Gegeven materiaal:
━━━━

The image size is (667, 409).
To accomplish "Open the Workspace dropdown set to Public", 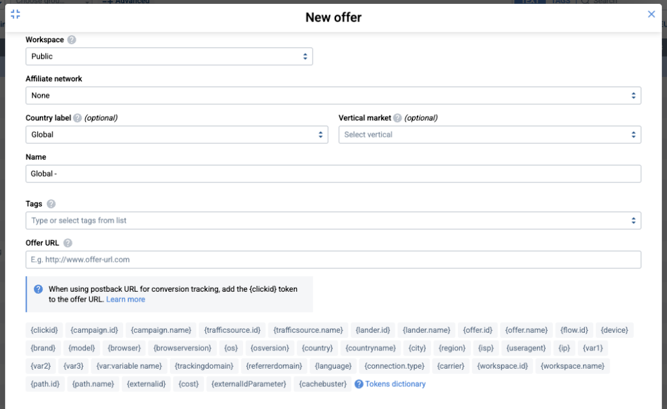I will 169,57.
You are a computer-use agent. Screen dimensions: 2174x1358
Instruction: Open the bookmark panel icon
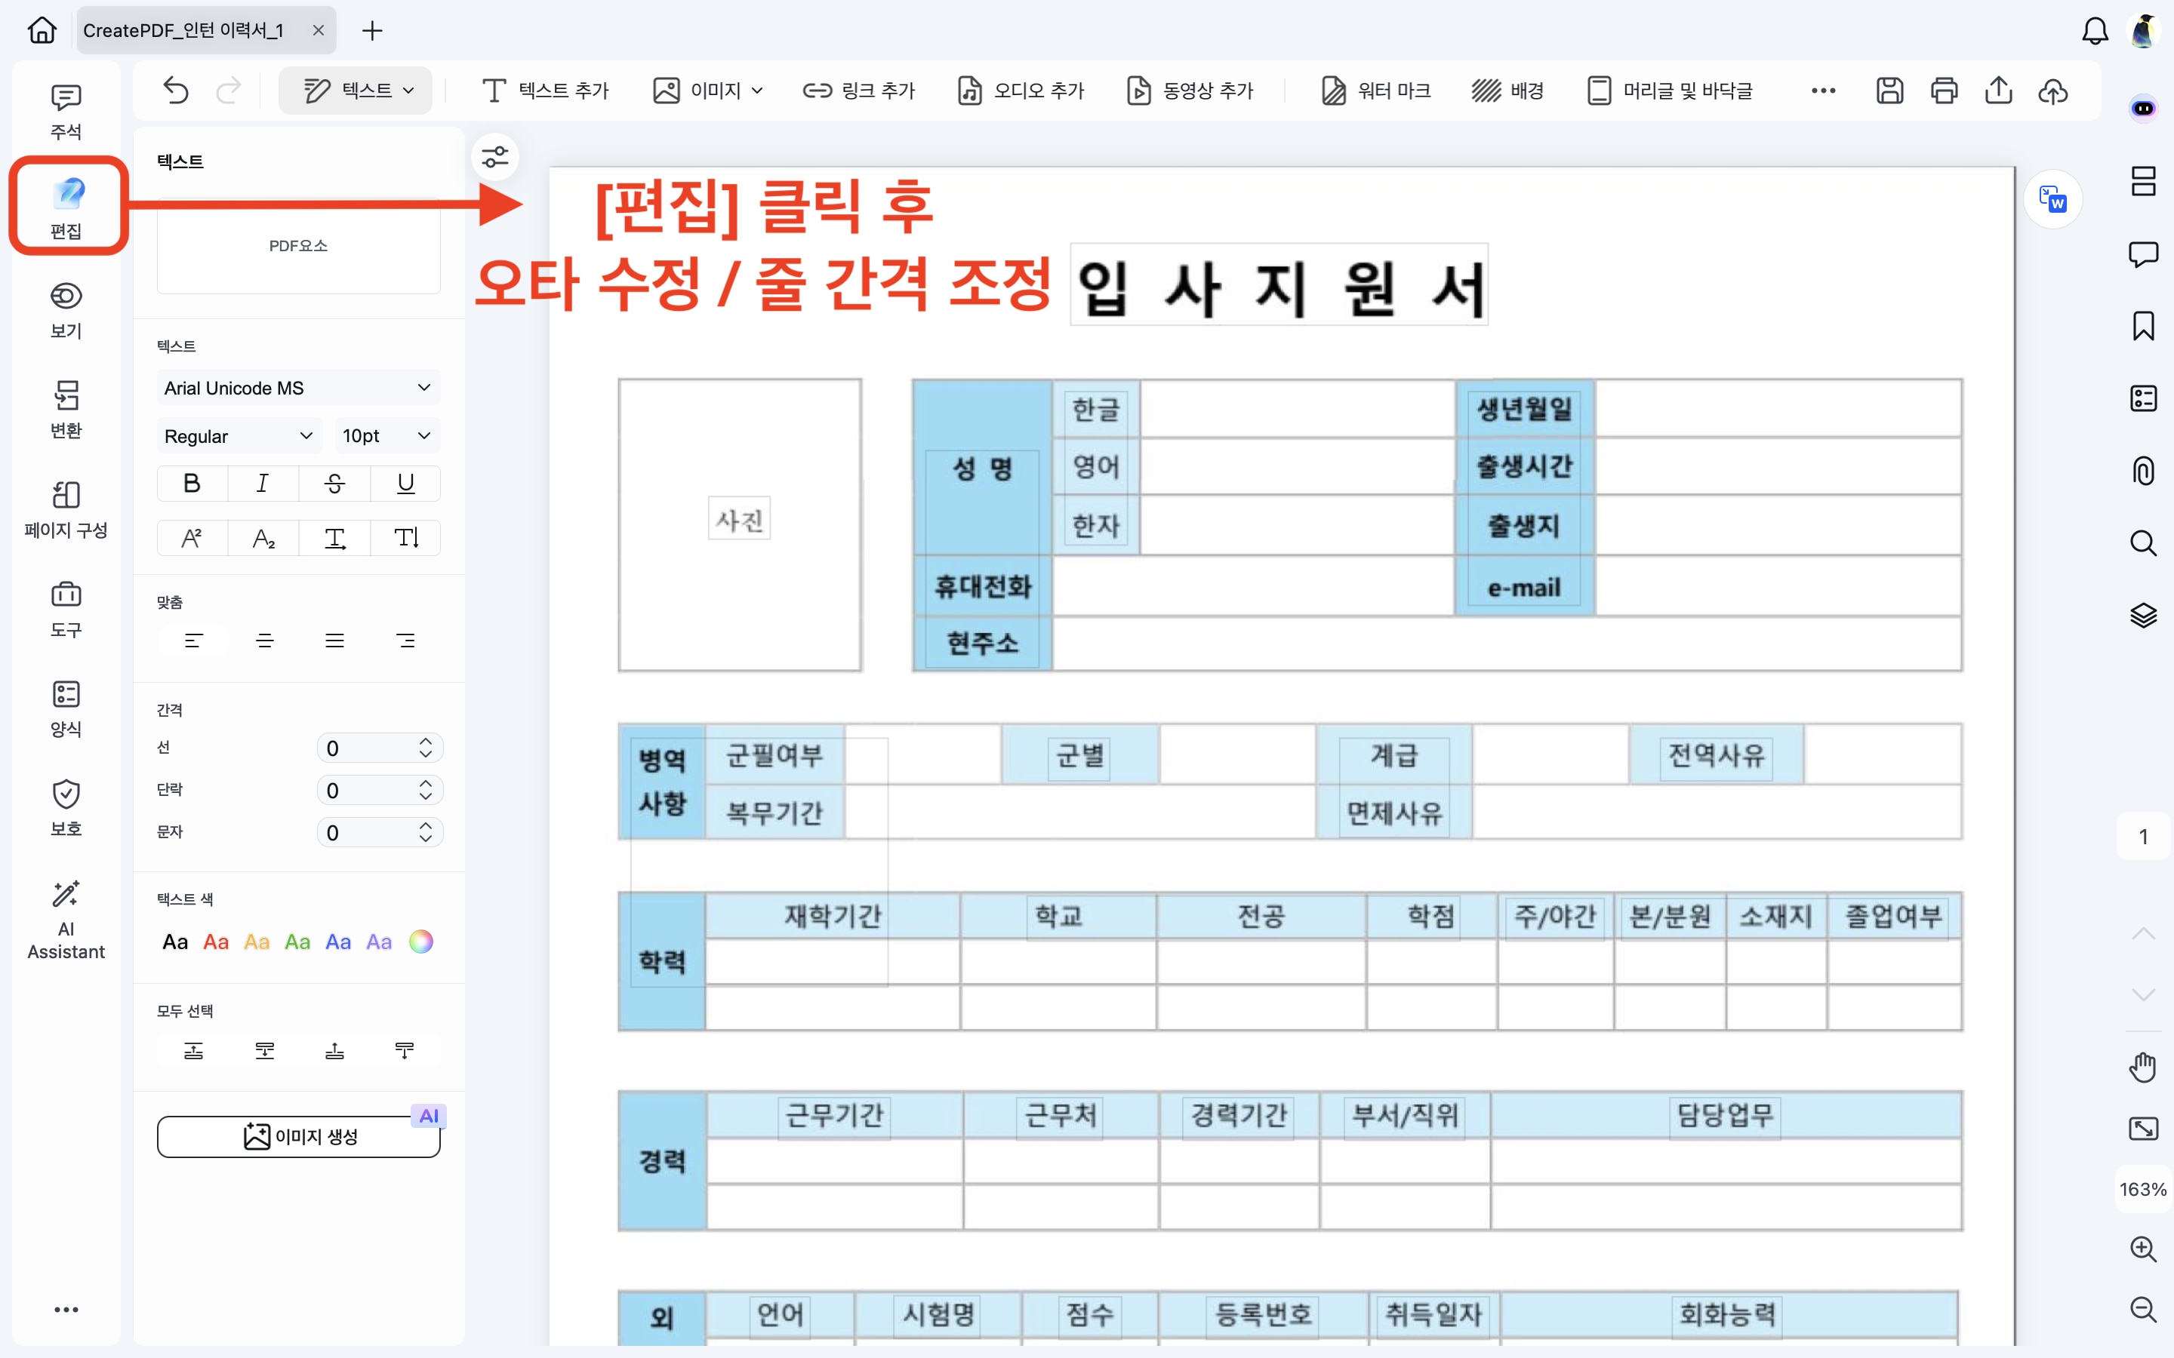[x=2143, y=326]
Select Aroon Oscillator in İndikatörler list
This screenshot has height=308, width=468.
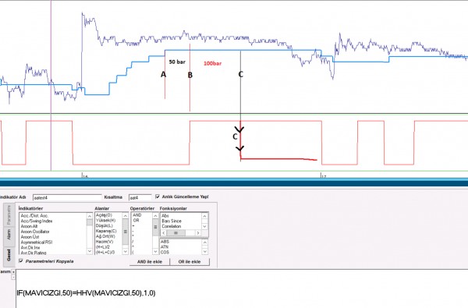[35, 232]
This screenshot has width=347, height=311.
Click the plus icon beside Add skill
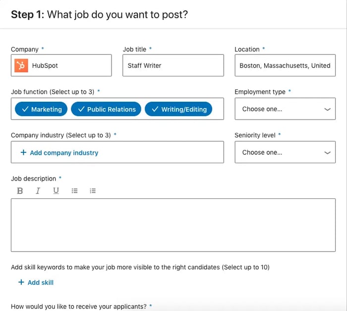[21, 282]
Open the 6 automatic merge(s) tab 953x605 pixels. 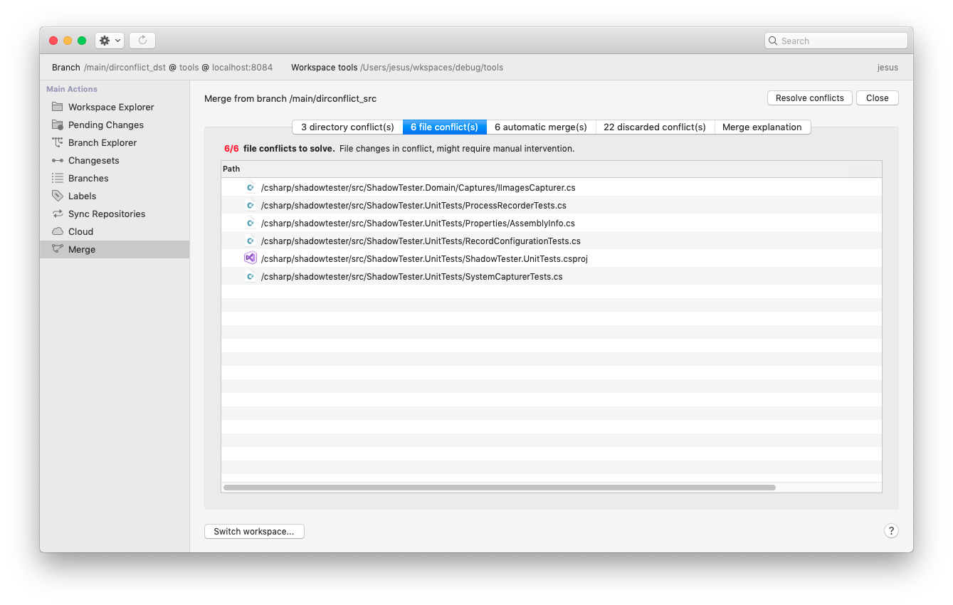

━━━━

Wat te maken:
Noem alle regels uit het materiaal hierboven waarin het woord "screenshot" staat. Hoofdletters en kleine letters tellen mee.

Geschreven antwoord:
This screenshot has height=308, width=468.
This screenshot has width=347, height=311.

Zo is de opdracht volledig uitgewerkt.